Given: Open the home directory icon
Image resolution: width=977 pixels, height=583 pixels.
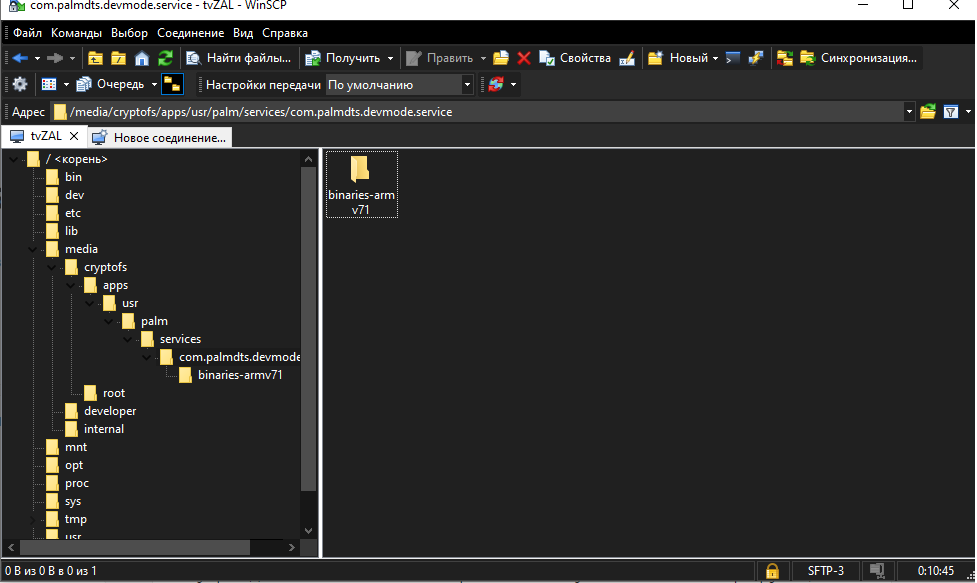Looking at the screenshot, I should [142, 58].
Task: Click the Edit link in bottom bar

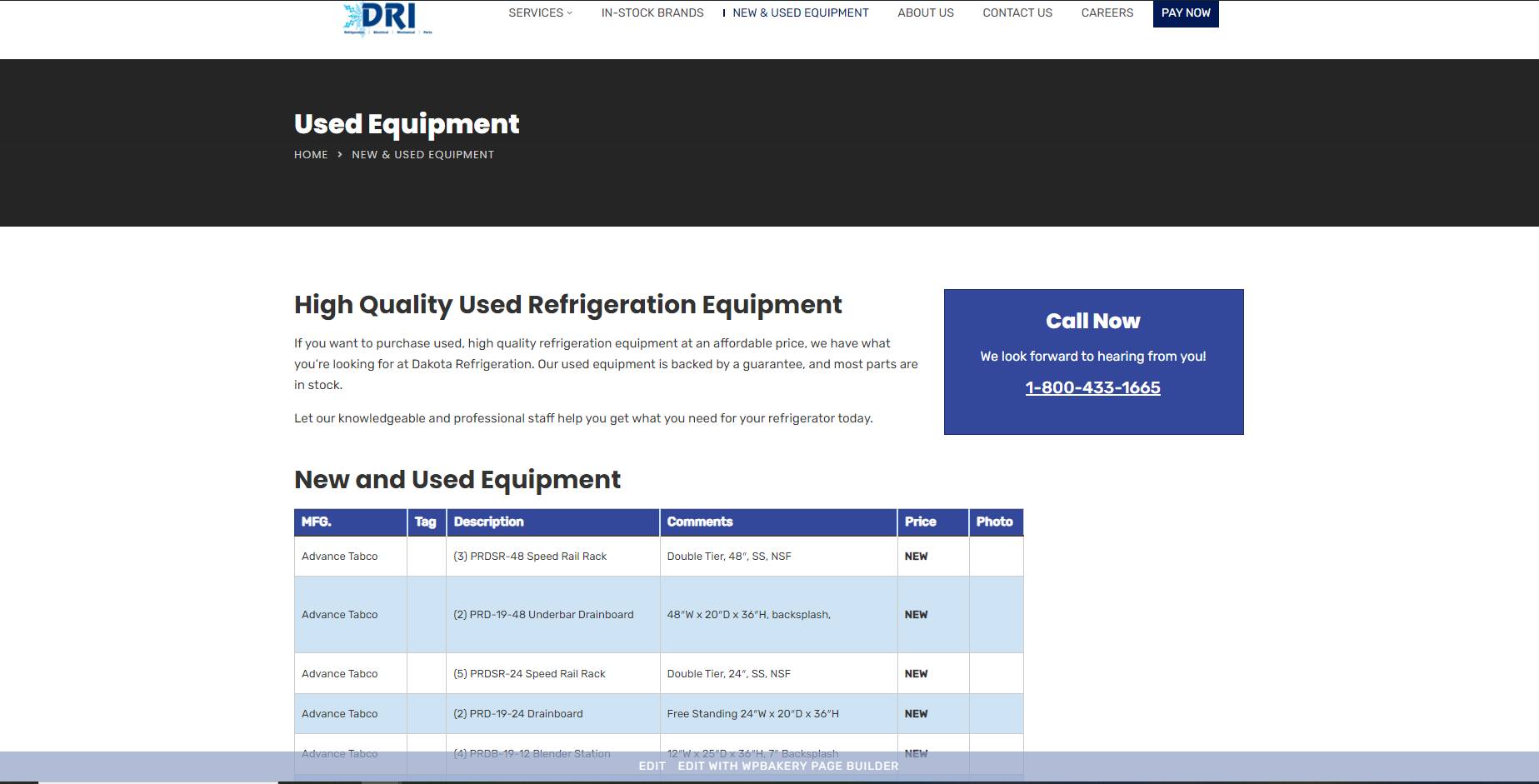Action: pyautogui.click(x=652, y=767)
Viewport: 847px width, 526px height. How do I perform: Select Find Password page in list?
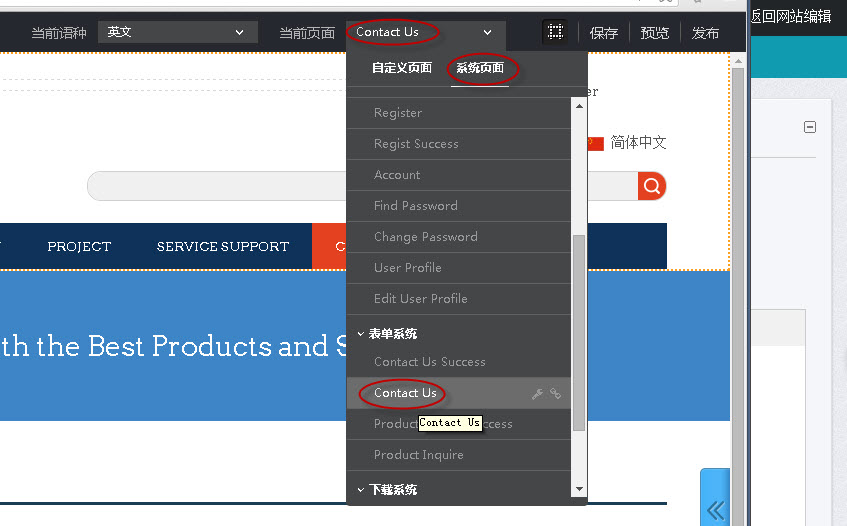click(415, 206)
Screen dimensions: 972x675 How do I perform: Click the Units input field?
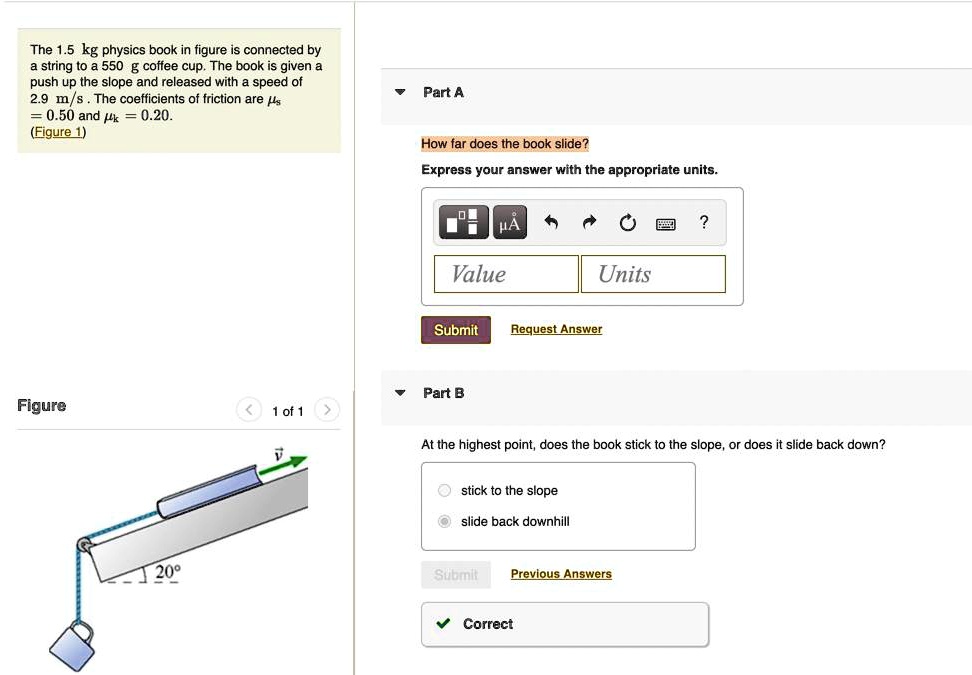[653, 274]
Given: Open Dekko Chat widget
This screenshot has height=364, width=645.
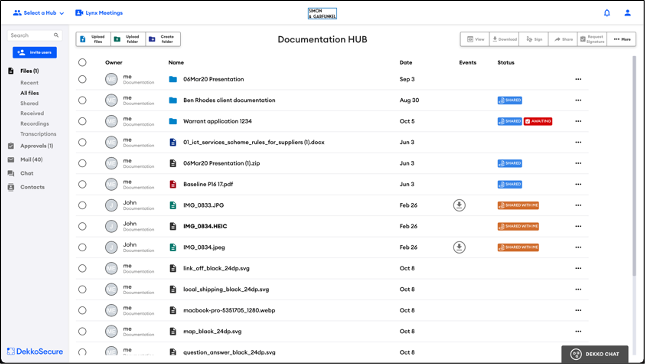Looking at the screenshot, I should (x=594, y=354).
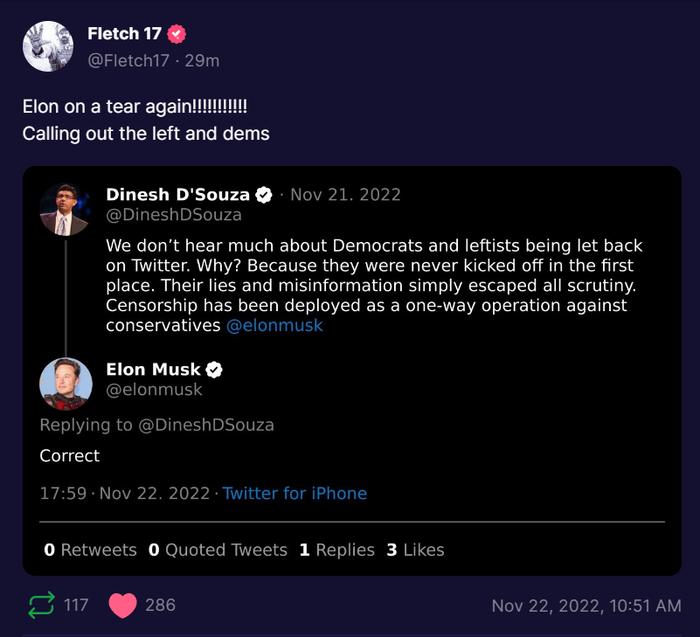Open the 0 Quoted Tweets list
Viewport: 700px width, 637px height.
[217, 550]
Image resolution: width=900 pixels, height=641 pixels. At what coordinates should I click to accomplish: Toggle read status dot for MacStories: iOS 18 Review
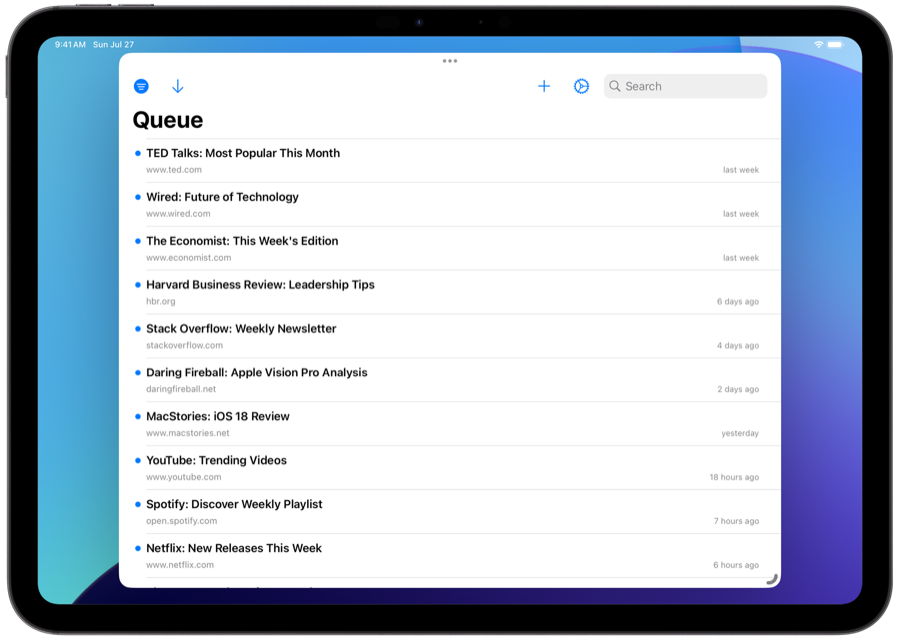[x=137, y=417]
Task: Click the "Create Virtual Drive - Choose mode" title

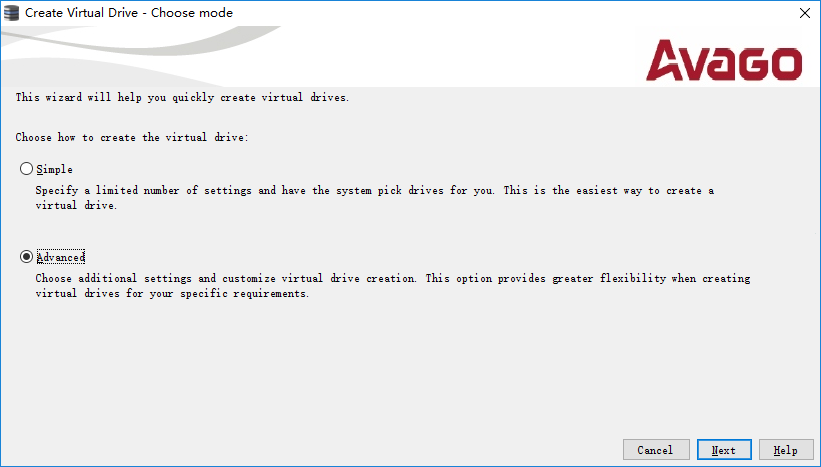Action: click(x=128, y=13)
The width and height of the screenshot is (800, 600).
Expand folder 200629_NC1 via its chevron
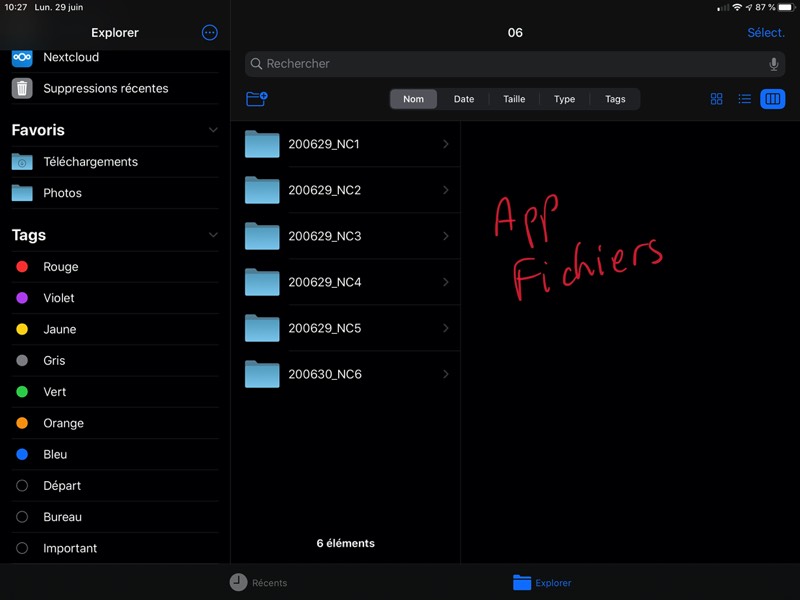click(x=445, y=144)
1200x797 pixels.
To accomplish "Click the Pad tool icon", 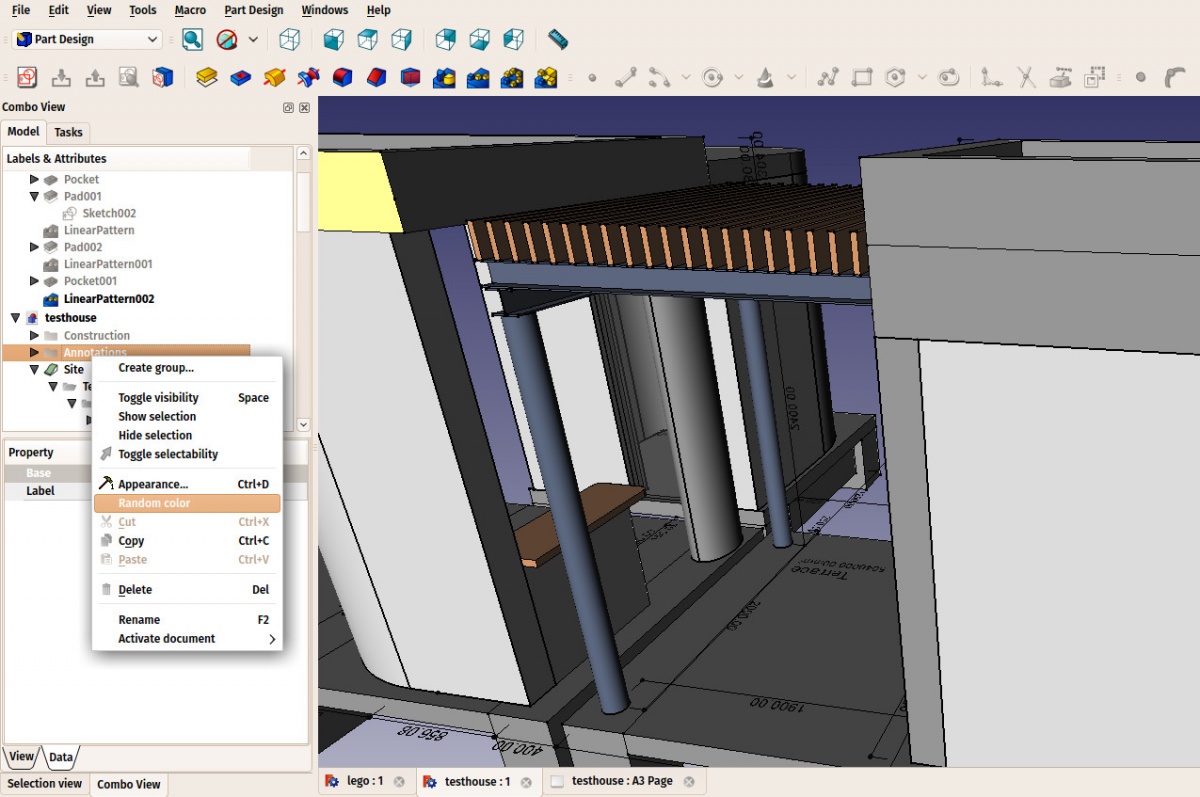I will coord(207,77).
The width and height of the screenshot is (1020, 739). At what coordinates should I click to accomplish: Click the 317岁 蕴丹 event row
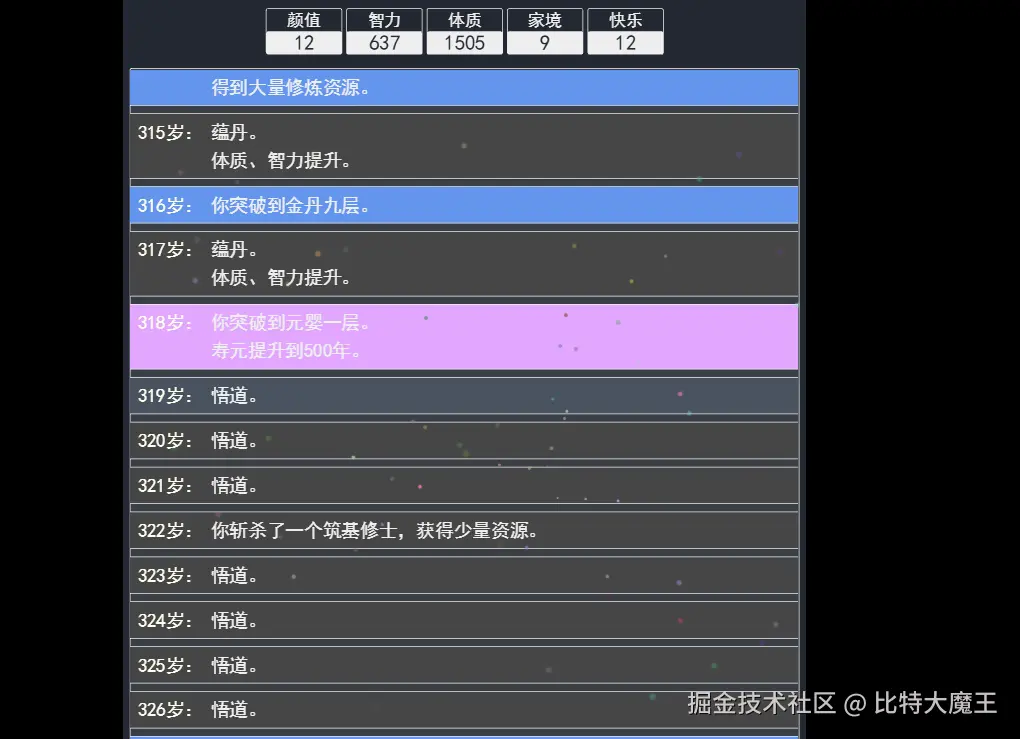[463, 264]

+===+

● WHAT THE TASK REQUIRES: Transcribe exactly the lines above, running from the one that contains "The width and height of the screenshot is (1020, 739)." through the final line of the listing, and skip every picture.

● TASK OUTPUT:
The width and height of the screenshot is (1020, 739). At what coordinates should I click to accomplish: Click the 317岁 蕴丹 event row
[463, 264]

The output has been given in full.